AKS Cluster Blue-Green Deployment for Version Upgrade (Part 1)

Azure Kubernetes Service (AKS) is a managed Kubernetes cluster on Microsoft Azure cloud that can be used to quickly deploy Kubernetes clusters. Combined with other Azure services and features, it simplifies daily operations and easily implements business application elasticity. The current Kubernetes community is thriving with frequent version upgrades. AKS's managed upgrade feature allows one-click in-place upgrades of AKS clusters, rolling upgrades of worker nodes in the cluster one by one. For small-scale or non-critical business clusters, using AKS's managed upgrade feature is very convenient. For large-scale clusters or critical business applications, the aforementioned one-click in-place upgrade method has issues such as long overall upgrade time cycles, possibility of upgrade failures, and inability to rollback if failures occur. The most reliable approach is to create a new AKS cluster and use blue-green deployment for switching upgrades, which can achieve second-level switching, backup clusters can be rolled back at any time, making it faster and safer. Correspondingly, this solution's architecture and operations are more complex. This article will guide you step by step to build such a switching upgrade architecture solution. This time we use a classic web application scenario, which can also be extended to other AKS cluster application scenarios.

Architecture Overview

This is a classic web application architecture diagram. We've selected the most streamlined resources to make the demonstration and explanation as clear and concise as possible.

In a virtual network, we divide it into 2 subnets. The first subnet contains the Application Gateway, serving as the load balancer for external services.

The second subnet normally has only 1 AKS cluster with business systems deployed. The AKS cluster uses advanced networking CNI to simplify the network model and facilitate communication with the Application Gateway.

Pod Identity is deployed in the AKS cluster, using Azure AD's Pod Identity to authorize pods in AKS to manage the Application Gateway.

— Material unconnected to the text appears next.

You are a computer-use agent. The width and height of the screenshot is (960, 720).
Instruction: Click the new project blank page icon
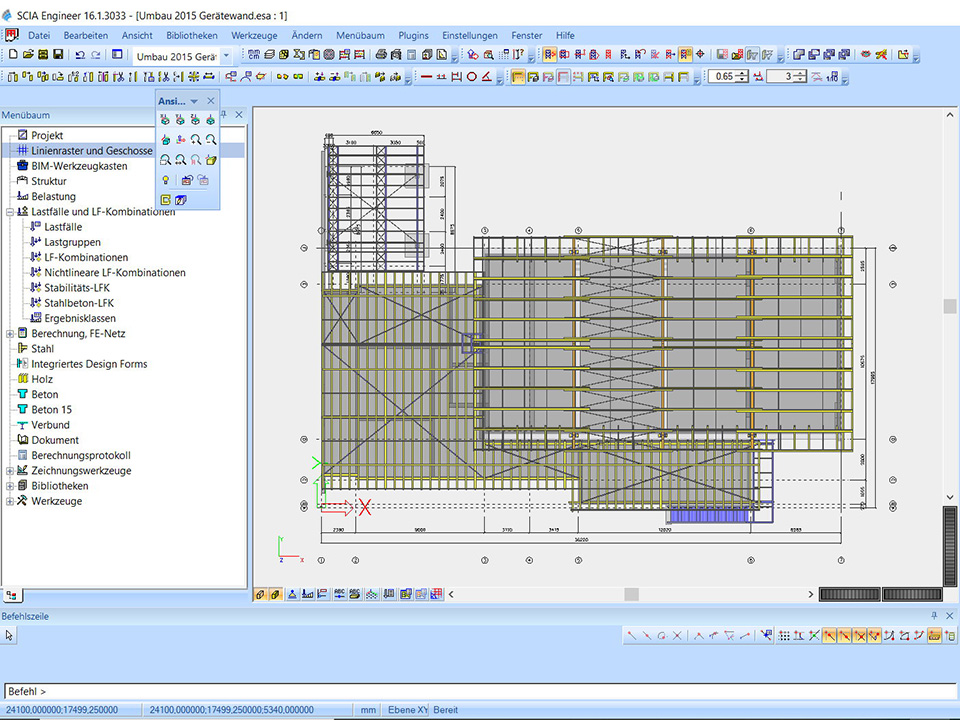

AGIC stands for Application Gateway Ingress Controller. Besides distributing network traffic from the Application Gateway to corresponding pods, it also monitors changes in some Kubernetes resources, automatically updating the Application Gateway's backend pool when AKS scales, and synchronously updating the Application Gateway's backend pool when switching AKS clusters. Using AGIC to dynamically update the Application Gateway backend is the core concept of our blue-green deployment implementation.

Resource Deployment

Network and Other Basic Resources

We'll use CLI to quickly create the basic resources for the current environment. Resource group:

AZ_REGION=ChinaNorth2
RESOURCE_GROUP=AKS_Upgrade
az group create -n $RESOURCE_GROUP -l $AZ_REGION

Create VNET and subnets

VNET_NAME=AksVnet
APPGW_SUBNET=AppGwSubnet
AKS_SUBNET=AksSubnet

az network vnet create -n $VNET_NAME \
-g $RESOURCE_GROUP \
-l $AZ_REGION \
--address-prefix 10.0.0.0/8 \
--subnet-name $APPGW_SUBNET --subnet-prefix 10.1.0.0/16

az network vnet subnet create \
-g $RESOURCE_GROUP \
-n $AKS_SUBNET \
--address-prefixes 10.240.0.0/16 \
--vnet-name $VNET_NAME

Current Version Azure Resources

Create public IP

APPGW_IP=AppGatewayIp
az network public-ip create -n $APPGW_IP \
-g $RESOURCE_GROUP \
--allocation-method Static \
--sku Standard

Create Application Gateway

APP_GATEWAY=AppGateway
az network application-gateway create -n $APP_GATEWAY \
-g $RESOURCE_GROUP \
-l $AZ_REGION \
--vnet-name $VNET_NAME \
--subnet $APPGW_SUBNET \
--sku Standard_v2 \
--public-ip-address $APPGW_IP

Create old AKS cluster using the current default mainstream AKS version.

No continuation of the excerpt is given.